5. A process of claim 4 wherein the process stream of chlorination of sucrose6-acetate as preferred sucrose-6-ester results from a process comprising following steps:

a. preparing a Vilsmeier Reagent of general formula i. [HClC═N+R2]+Cl− where R represents an alkyl group, typically a methyl or ethyl group, by one or more of a method of its preparation by reacting a tertiary amide, preferably DMF, with an acid chloride or [Bis(trichloromethyl)carbonate] (C3O3Cl6) including a method of reacting DMF with an acid chloride comprising Phosphorus Pentachloride, thionyl chloride, phosgene and the like, or ii. [HPOCl.2.O.C+═N+.R.2]Cl.− where R represents an alkyl group, typically a methyl or ethyl group—by one or more of a method of its preparation by reacting a tertiary amide, preferably DMF, with phosphorus oxychloride,

b. adding sucrose-6-acetate solution, made preferably in DMF, to a Vilsmeier reagent of the step (a.) of this claim,

c. heating the reaction mass to around 85° C., and maintaining the same for a period of time, preferably for about 60 minutes,

d. then further heating to around 100° C., and maintaining the same for a period of time, preferably for about 5 hours, and

e. then further heating to around 115° C. and maintaining the same for a period of time, preferably for around 90 minutes,

f. cooling the chlorinated mass to lower temperature, preferably around 60° C.,

g. neutralizing the said cooled chlorinated mass with an alkali, preferably by calcium hydroxide slurry in water up to pH 7.0, optionally concentrating the same, thereafter, preferably by a non-evaporative concentration step including reverse osmosis,

h. submitting the process stream obtained at the end of the step (g.) of this claim for concentration under reduced pressure without further purification.
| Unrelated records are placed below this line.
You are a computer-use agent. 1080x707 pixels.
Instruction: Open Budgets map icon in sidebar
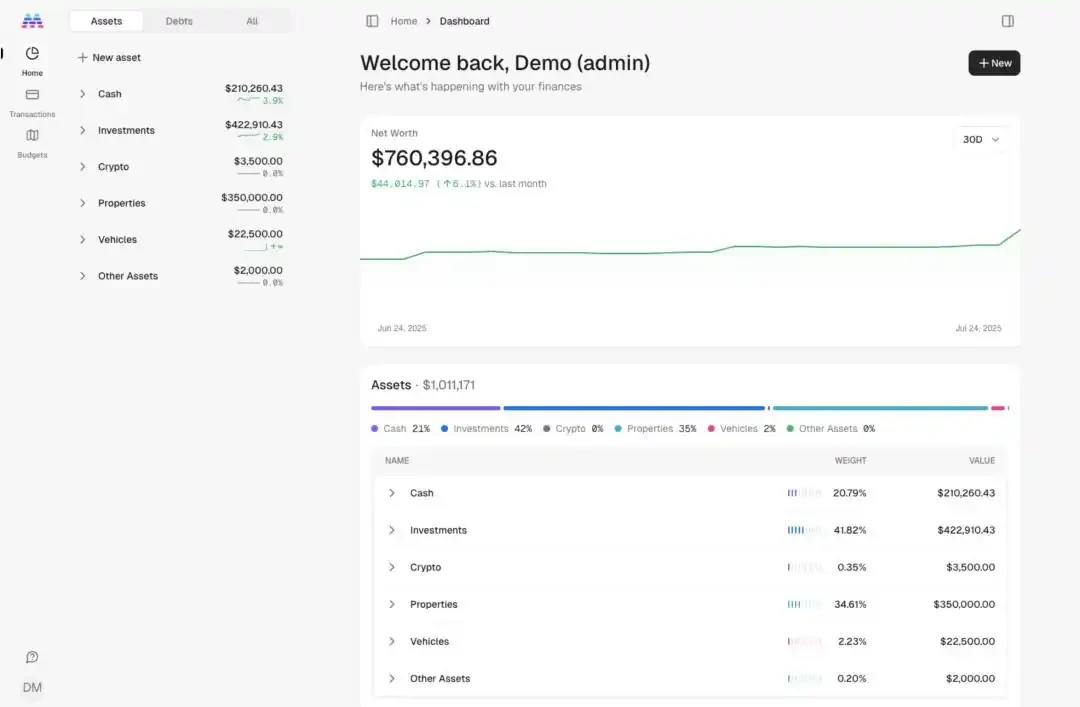tap(32, 136)
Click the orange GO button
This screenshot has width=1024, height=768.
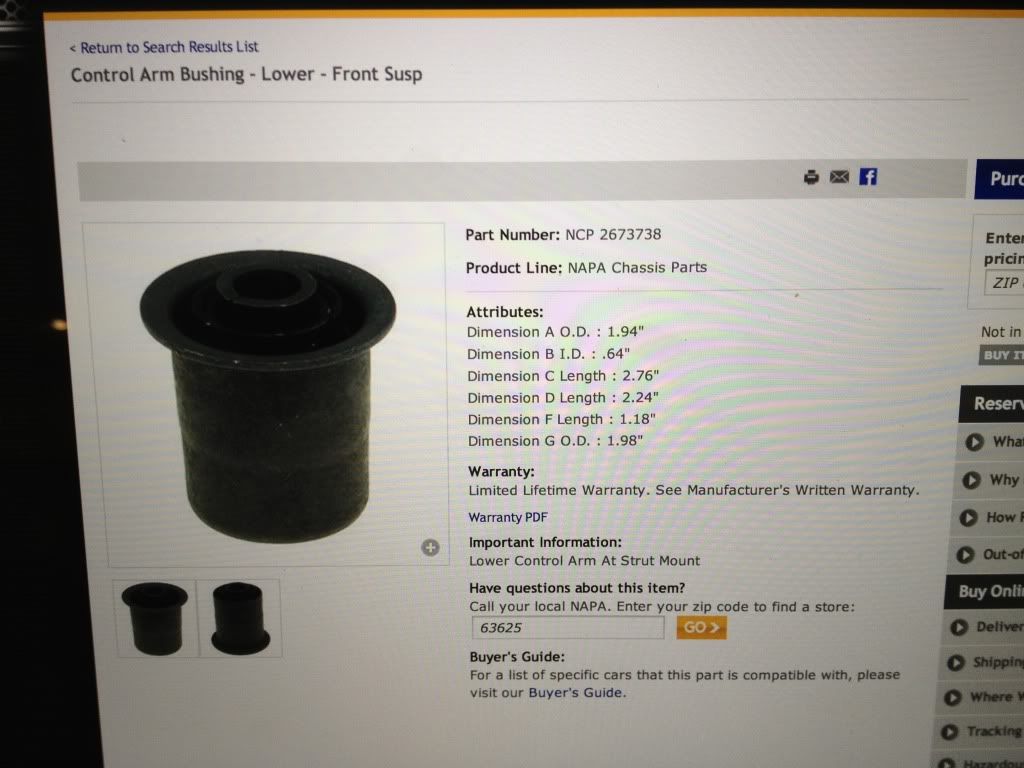pyautogui.click(x=701, y=628)
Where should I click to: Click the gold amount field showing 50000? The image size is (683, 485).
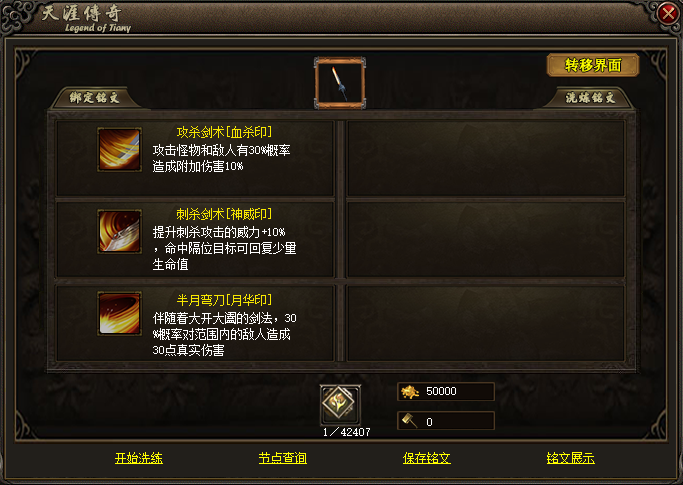[x=446, y=391]
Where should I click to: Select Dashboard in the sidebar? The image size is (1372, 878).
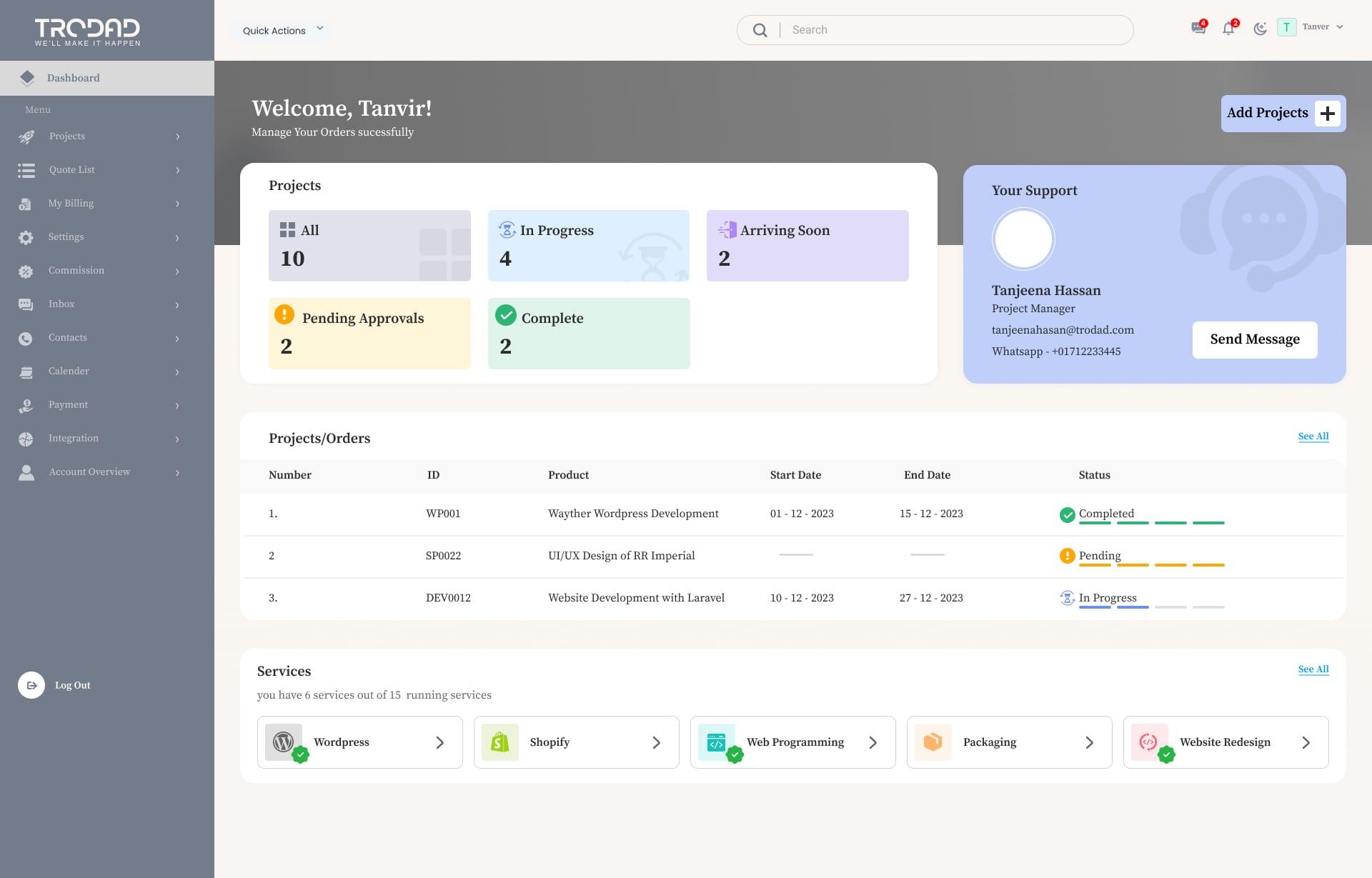coord(73,78)
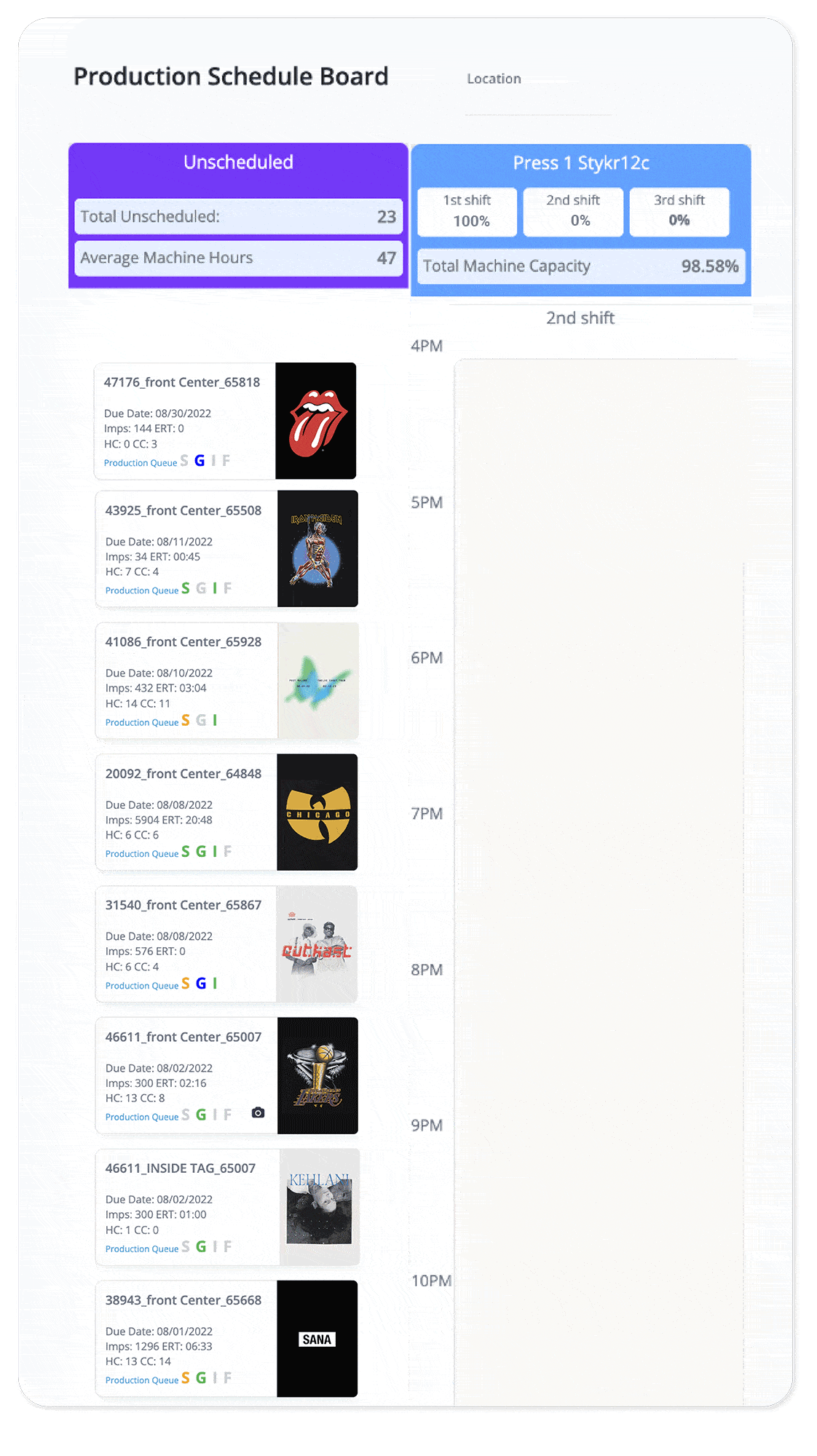The width and height of the screenshot is (817, 1456).
Task: Click the blue G status on job 31540
Action: (201, 984)
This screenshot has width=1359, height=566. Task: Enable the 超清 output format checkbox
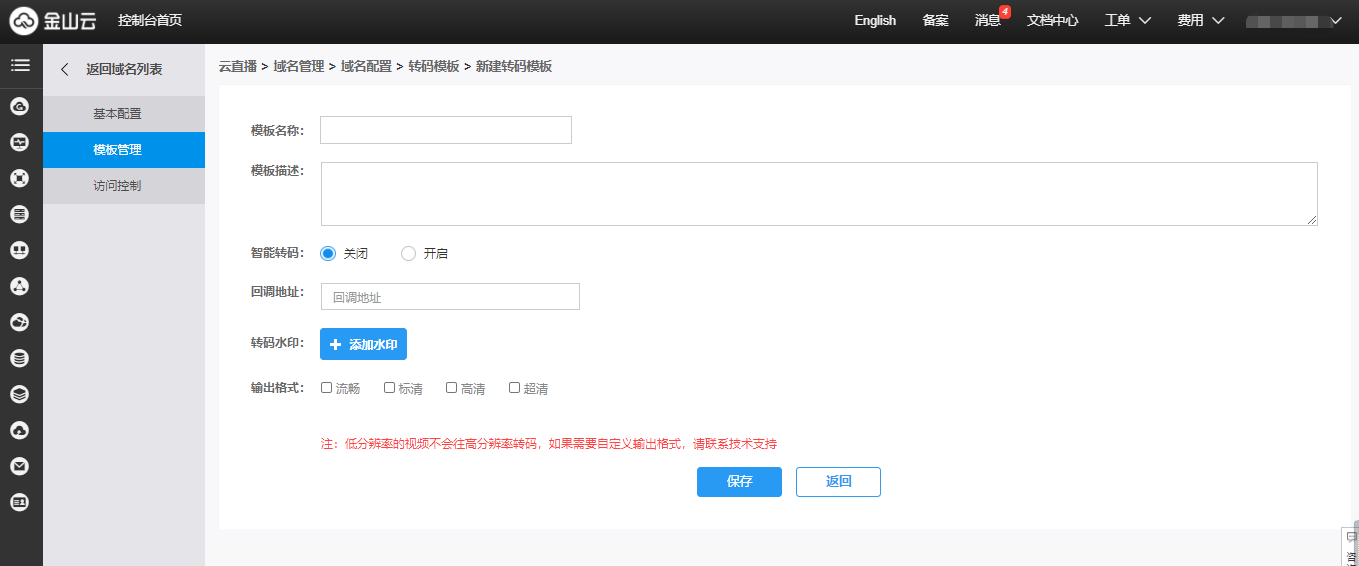(514, 388)
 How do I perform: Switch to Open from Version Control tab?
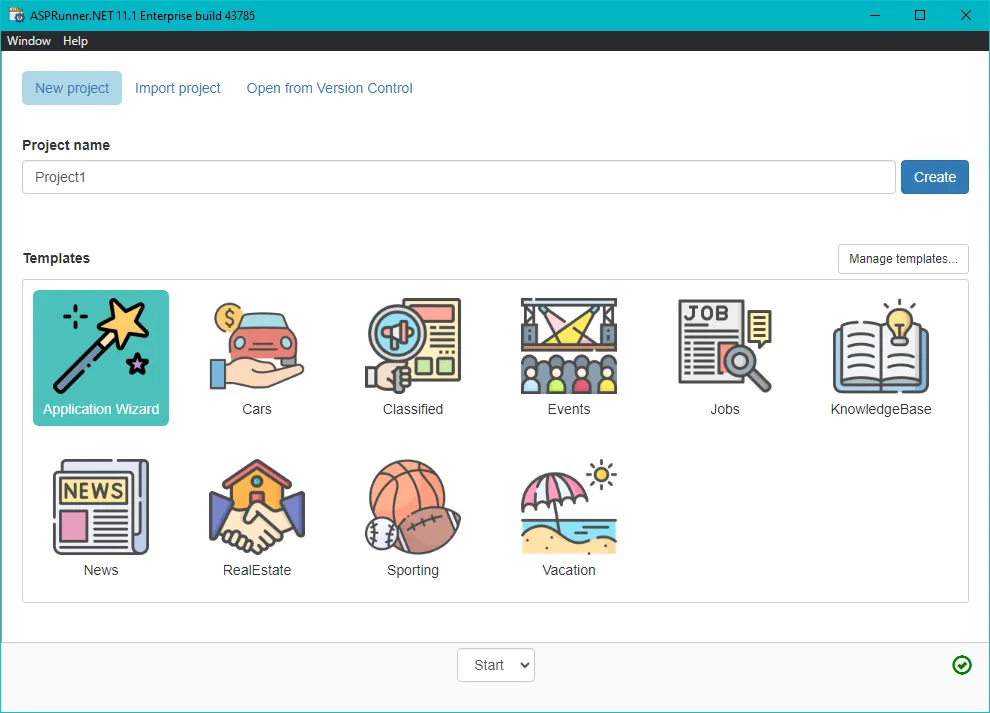(x=330, y=88)
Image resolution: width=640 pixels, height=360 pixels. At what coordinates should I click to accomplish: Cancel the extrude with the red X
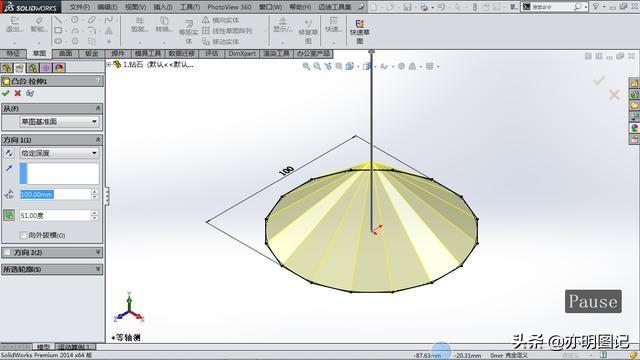(x=18, y=93)
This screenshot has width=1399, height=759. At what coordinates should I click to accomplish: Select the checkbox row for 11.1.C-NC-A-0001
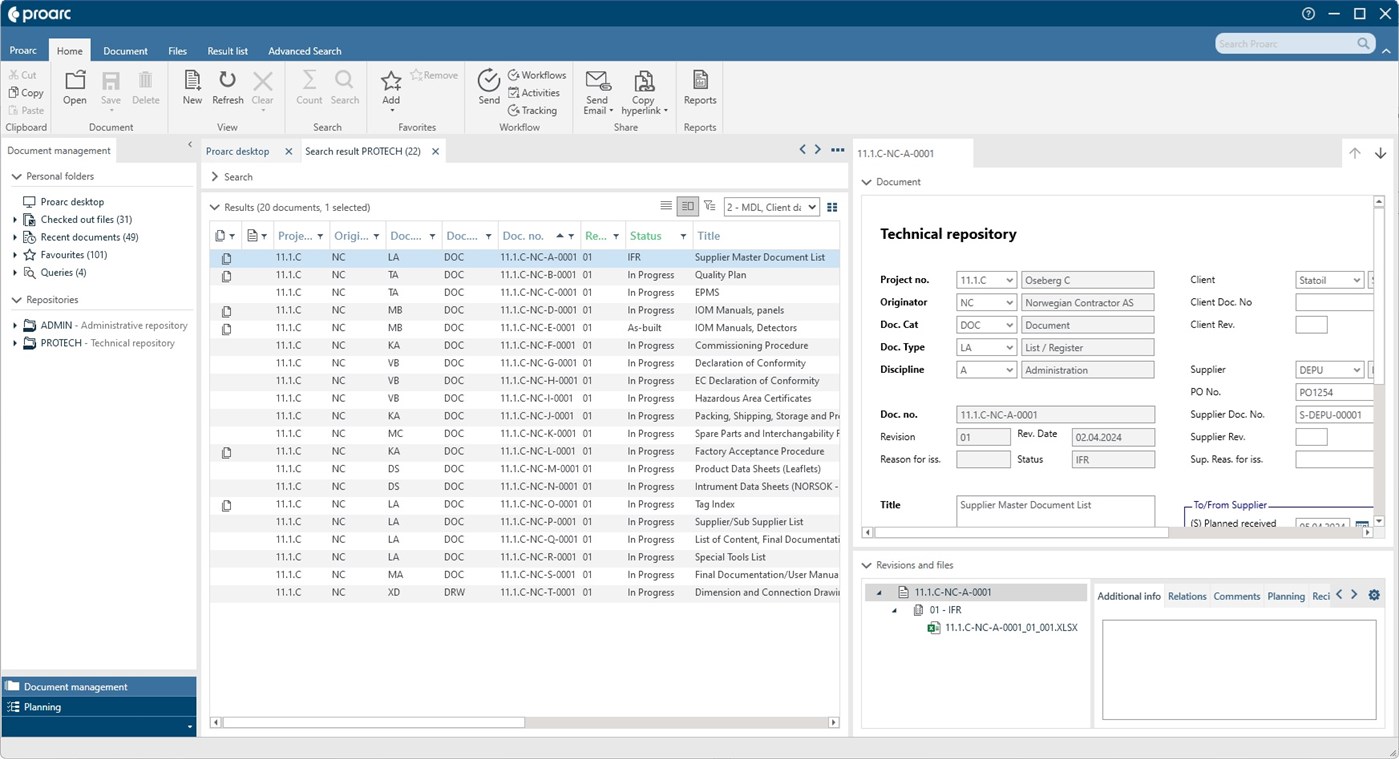coord(227,257)
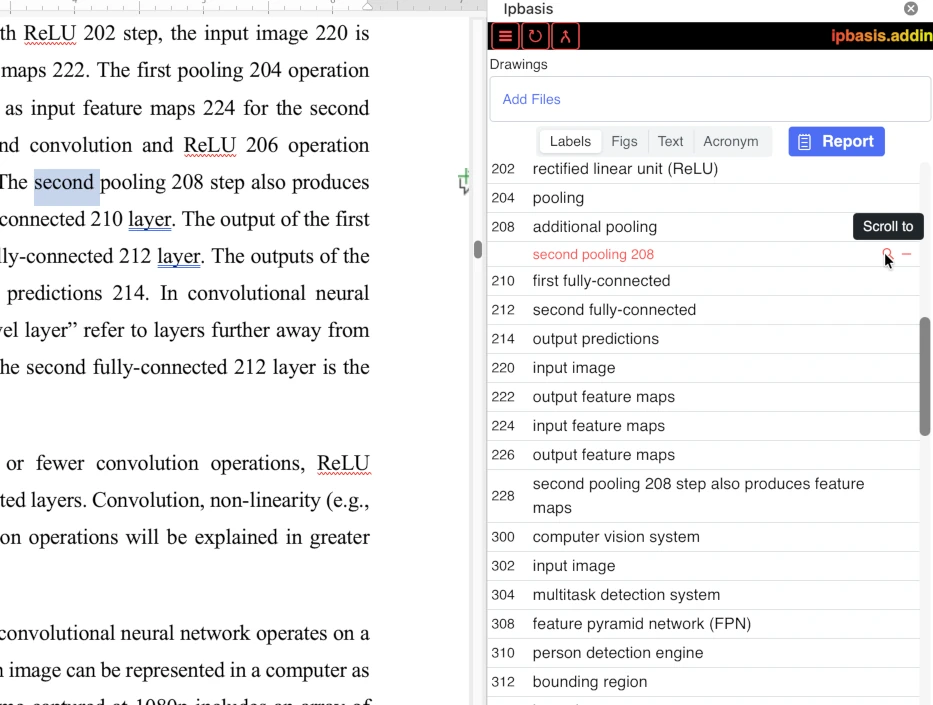Click the labels list scrollbar thumb

pyautogui.click(x=925, y=376)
6. A process of claim 5 wherein the said process of manufacture comprising chlorination of sucrose-6-acetate as a preferred sucrose-6-ester further comprises one or more of a process including, as an illustration, chlorination by using thionyl chloride by:

a. taking DMF in a stirred glass lined reactor,

b. adding to it an anti-bumping agent, preferably charcoal,

c. providing Nitrogen sparging into the reaction mass,

d. adding thionyl chloride dropwise controlling the temperature between about 40 and 45° C. with constant stirring,

e. after completion of addition of thionyl chloride, stirring the mass at 45° C. for 60 minutes and then cooling to about 0-5° C.,

f. adding sucrose-6-acetate in DMF to the mass slowly controlling the temperature preferably to below about 5° C.,

g. then allowing the mass to come to ambient temperature and stirred preferably for about 3 hours,

h. heating the mass to about 85° C. and maintaining at that temperature preferably for 60 minutes,

i. further heating to about 100° C. and maintaining at that temperature for preferably 6 hours,

j. further heating to about 114° C. and maintaining for about 90 minutes,

k. then neutralizing to a preferable pH of around 7 using an alkali, preferably by using 7% ammonia solution and quenching the reaction resulting into a neutralized mass having DMF to about 15%, chlorinated sucrose derivatives, organic impurities and inorganic salts dissolved in it.